Software’s Death by AI Is Exaggerated
Artificial intelligence can do a lot these days—and will be able to do a lot more in the future. But killing a $1.2 trillion industry will be a stretch. That is how much the world’s businesses are expected to spend on enterprise software this year, according to projections from market research firm Gartner. It is a big number, and nearly 11% higher than the $1.1 trillion that was spent last year. Businesses spend more on software than just about any other technology-related category.
But the age of AI has made that budget line look increasingly under threat. Among the early promises of tools such as ChatGPT was that it could allow novices to create software by simply telling the LLM what they want in natural language. Such “vibe coding” could theoretically render premade software obsolete. In a live demo of its new GPT-5 model earlier this month, OpenAI employees created an app for teaching French to English speakers in a few minutes, all on stage. “We think this idea of software on demand is going to be one of the defining characteristics of the GPT-5 era,” OpenAI Chief Executive Sam Altman said at the event. He is actually a bit late to the party; Nvidia CEO Jensen Huang proclaimed in 2017 that “AI is going to eat software.” The prospect of an existential threat has cast a darker shadow on an industry that was already under a cloud.

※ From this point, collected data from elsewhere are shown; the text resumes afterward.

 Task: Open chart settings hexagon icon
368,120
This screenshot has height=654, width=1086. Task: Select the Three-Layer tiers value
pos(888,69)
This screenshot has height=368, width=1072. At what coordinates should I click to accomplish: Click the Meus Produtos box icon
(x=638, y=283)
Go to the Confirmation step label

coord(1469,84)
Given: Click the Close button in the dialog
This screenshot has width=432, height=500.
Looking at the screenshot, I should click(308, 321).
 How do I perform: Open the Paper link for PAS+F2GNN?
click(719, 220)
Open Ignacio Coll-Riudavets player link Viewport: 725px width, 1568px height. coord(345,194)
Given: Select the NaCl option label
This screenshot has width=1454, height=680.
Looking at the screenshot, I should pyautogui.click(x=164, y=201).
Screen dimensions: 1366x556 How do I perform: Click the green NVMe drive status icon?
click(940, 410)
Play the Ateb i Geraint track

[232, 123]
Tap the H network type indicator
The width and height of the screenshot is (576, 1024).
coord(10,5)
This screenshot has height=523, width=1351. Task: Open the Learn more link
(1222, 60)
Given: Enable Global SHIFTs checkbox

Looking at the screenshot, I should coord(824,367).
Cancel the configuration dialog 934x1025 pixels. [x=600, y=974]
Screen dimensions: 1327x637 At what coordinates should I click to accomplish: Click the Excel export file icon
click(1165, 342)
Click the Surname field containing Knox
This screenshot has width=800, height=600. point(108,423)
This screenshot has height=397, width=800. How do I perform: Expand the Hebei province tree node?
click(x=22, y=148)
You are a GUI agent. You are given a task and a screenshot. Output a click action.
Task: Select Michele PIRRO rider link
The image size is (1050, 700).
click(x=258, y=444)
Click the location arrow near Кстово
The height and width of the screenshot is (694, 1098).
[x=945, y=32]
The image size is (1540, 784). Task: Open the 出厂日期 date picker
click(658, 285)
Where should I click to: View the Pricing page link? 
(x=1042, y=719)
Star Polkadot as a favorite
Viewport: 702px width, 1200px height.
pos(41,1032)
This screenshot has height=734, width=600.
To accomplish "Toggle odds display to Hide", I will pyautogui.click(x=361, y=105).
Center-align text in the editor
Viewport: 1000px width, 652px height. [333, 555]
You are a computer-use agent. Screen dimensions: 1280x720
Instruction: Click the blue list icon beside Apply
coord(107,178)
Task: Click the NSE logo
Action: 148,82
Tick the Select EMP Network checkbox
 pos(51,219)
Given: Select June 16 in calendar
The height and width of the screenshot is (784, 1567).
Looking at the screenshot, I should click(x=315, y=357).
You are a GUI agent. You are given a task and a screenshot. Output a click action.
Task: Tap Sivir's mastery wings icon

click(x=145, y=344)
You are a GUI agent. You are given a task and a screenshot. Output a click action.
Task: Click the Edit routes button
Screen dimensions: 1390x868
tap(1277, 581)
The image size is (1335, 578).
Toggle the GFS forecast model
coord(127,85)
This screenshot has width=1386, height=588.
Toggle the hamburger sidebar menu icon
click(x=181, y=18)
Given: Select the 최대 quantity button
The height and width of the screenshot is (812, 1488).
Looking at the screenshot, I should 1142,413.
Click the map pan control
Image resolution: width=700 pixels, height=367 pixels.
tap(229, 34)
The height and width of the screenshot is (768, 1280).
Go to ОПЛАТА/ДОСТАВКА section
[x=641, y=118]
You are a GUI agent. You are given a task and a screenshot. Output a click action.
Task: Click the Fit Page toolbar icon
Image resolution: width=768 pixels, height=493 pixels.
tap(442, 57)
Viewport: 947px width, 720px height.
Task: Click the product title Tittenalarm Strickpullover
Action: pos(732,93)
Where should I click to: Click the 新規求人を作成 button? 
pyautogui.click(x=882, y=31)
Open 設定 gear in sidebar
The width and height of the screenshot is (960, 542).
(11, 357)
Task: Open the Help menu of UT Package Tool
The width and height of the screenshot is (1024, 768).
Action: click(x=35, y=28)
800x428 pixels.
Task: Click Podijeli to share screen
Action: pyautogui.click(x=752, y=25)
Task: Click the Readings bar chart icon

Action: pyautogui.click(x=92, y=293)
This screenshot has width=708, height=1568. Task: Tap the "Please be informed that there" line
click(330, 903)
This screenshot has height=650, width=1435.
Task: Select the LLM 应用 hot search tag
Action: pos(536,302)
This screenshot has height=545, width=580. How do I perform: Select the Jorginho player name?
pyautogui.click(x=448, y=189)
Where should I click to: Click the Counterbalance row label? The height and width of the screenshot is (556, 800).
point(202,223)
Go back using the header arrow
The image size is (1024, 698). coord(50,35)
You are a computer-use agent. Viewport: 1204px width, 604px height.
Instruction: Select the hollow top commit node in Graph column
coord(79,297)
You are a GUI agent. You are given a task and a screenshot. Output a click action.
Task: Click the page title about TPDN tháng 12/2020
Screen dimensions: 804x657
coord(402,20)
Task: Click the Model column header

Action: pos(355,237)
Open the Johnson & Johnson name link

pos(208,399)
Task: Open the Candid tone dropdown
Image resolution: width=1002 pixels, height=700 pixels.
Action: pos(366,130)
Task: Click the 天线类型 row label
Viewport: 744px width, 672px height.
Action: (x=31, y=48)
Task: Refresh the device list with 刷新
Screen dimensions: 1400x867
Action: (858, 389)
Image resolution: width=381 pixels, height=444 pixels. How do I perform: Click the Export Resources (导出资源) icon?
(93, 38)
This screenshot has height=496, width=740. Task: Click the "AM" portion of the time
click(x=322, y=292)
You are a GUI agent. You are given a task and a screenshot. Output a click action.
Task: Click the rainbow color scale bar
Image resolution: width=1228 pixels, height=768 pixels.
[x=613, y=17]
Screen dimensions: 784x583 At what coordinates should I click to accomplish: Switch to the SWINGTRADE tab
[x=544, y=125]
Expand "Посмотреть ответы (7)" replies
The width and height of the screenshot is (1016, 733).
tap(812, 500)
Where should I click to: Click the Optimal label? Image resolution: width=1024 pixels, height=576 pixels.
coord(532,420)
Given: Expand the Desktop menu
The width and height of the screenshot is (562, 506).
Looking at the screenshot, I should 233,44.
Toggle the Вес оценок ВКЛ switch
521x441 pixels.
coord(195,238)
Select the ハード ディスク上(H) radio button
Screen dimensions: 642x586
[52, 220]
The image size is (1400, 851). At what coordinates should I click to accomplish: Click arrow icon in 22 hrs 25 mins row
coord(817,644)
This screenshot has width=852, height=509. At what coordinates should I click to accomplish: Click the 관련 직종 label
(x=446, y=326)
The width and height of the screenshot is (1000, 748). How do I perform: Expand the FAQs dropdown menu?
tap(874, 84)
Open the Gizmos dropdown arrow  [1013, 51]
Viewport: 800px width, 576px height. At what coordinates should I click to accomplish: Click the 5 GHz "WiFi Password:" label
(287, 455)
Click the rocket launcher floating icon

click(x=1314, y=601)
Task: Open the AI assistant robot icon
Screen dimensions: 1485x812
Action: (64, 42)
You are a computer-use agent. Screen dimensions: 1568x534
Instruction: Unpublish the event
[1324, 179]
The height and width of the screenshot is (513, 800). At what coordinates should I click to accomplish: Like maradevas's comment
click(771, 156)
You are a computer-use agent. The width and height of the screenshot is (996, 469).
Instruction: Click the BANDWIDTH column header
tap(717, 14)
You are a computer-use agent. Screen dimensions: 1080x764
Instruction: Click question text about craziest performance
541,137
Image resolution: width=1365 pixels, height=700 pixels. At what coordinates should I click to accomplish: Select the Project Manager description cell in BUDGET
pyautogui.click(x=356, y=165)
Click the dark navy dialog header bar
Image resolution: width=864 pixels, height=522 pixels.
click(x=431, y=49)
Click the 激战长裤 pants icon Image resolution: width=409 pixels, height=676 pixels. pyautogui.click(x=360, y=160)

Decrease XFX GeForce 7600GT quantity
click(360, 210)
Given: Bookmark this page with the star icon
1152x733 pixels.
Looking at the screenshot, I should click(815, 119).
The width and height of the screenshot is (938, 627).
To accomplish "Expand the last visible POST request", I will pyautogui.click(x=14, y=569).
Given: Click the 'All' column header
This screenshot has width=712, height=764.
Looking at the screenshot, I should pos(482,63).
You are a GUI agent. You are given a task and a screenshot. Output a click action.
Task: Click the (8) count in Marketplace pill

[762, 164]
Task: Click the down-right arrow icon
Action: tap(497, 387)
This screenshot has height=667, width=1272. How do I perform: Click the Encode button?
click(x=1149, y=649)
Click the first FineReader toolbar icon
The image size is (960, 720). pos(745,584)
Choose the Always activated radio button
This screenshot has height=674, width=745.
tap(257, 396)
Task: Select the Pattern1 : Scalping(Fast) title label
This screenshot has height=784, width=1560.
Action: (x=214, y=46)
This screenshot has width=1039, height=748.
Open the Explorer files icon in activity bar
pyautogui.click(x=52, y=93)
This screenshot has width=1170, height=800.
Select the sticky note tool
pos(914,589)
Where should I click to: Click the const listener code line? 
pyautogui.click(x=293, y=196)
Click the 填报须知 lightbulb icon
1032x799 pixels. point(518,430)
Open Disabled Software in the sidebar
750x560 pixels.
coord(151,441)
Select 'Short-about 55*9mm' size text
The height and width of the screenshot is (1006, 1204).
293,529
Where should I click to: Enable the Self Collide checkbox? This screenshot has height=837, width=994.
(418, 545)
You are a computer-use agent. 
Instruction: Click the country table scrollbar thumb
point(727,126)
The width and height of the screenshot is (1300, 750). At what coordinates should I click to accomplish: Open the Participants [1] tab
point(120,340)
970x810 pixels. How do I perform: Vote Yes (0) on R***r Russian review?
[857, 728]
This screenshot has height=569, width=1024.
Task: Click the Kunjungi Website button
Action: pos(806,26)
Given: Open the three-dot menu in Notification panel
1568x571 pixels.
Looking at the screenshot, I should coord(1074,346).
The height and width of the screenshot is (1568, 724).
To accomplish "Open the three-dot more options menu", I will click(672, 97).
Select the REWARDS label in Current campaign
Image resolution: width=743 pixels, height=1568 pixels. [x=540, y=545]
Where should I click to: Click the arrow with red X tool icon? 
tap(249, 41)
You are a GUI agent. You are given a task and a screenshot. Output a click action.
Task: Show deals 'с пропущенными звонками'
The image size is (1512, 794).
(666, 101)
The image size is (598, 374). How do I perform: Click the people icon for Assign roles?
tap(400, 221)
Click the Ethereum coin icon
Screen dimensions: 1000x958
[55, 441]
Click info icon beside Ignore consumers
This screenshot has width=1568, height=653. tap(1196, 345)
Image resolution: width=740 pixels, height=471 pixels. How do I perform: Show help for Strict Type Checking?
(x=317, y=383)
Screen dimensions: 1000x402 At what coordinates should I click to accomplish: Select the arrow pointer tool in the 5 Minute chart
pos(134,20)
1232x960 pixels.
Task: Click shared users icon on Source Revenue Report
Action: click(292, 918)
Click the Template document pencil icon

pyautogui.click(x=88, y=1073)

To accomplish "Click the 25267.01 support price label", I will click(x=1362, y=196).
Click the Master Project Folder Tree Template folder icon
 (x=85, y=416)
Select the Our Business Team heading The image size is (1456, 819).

Global economic uncertainty caused by trade wars, real wars and the prospect of inflation has created a “business pause on net-new spending” on corporate IT needs, Gartner’s analysts wrote in a report last month. Booming investments in AI infrastructure are also pressuring other areas of the corporate tech budget line. Wall Street is getting worried. Analysts are asking executives about topics such as “AI disruption” with increasing frequency, according to an analysis of earnings calls and other events by AlphaSense. Software stocks have also been among the weakest categories in tech of late. The BVP Nasdaq Emerging Cloud Index has slumped nearly 6% over the past month and is the only major tech subcategory to be in the red for the year to date, according to Fact- Set.
AI tools are certainly changing the game for software development. JPMorgan Chase Chief Financial Officer Jeremy Barnum told analysts at a meeting in May that he had been indulging in vibe coding, describing it as “pretty amazing.” But highly complex software applications running missioncritical tasks won’t be simple to replace. Especially those running on data related to sensitive—and often regulated—areas such as human resources and finance.
“More than 65% of the Fortune 500 use us, and not one of them is going to say ‘Come in here AI startup and run my back office and financial controls,’ ” Workday CEO Carl Eschenbach said in an interview. Companies such as Workday and Salesforce, which disrupted the more traditional on-premise software industry not too long ago, are working furiously to adopt AI themselves within their own products.
Agents—AI chatbots that are enabled to take certain actions on behalf of people—are a big part of this effort. Nearly every softwareas- a-service company is now selling agent tools to their customers, though RBC analysts argued in a report this week that the real opportunity will come from “multiagentic” systems that can operate across different software applications, which no one has really cracked yet. “For example, a sales leader should be able to use natural language to onboard a new salesperson,” RBC’s report read, executing across HR identity systems, expense cards, training programs and so on.
Vibe coding is unlikely to pull that off. In his own report earlier this month, longtime software analyst Brent Thill of Jefferies cited the “meaningful complexity” across current business software workflows that AI cannot yet replace.
“In our view, the intricacies of enterprise architecture make full AI disintermediation of software unlikely,” he wrote. Stumbles by AI companies will help make that case. OpenAI faced a flood of criticism following the GPT-5 launch, with users complaining about inaccurate answers from a chatbot that Altman touted as the equivalent of “having a team of Ph.D. level experts in your pocket.” Meta Platforms has also struggled with taking its Llama 4 model to the next level. AI chatbots may have quickly disrupted high-school term papers. Replacing billion-dollar software systems won’t come so easily.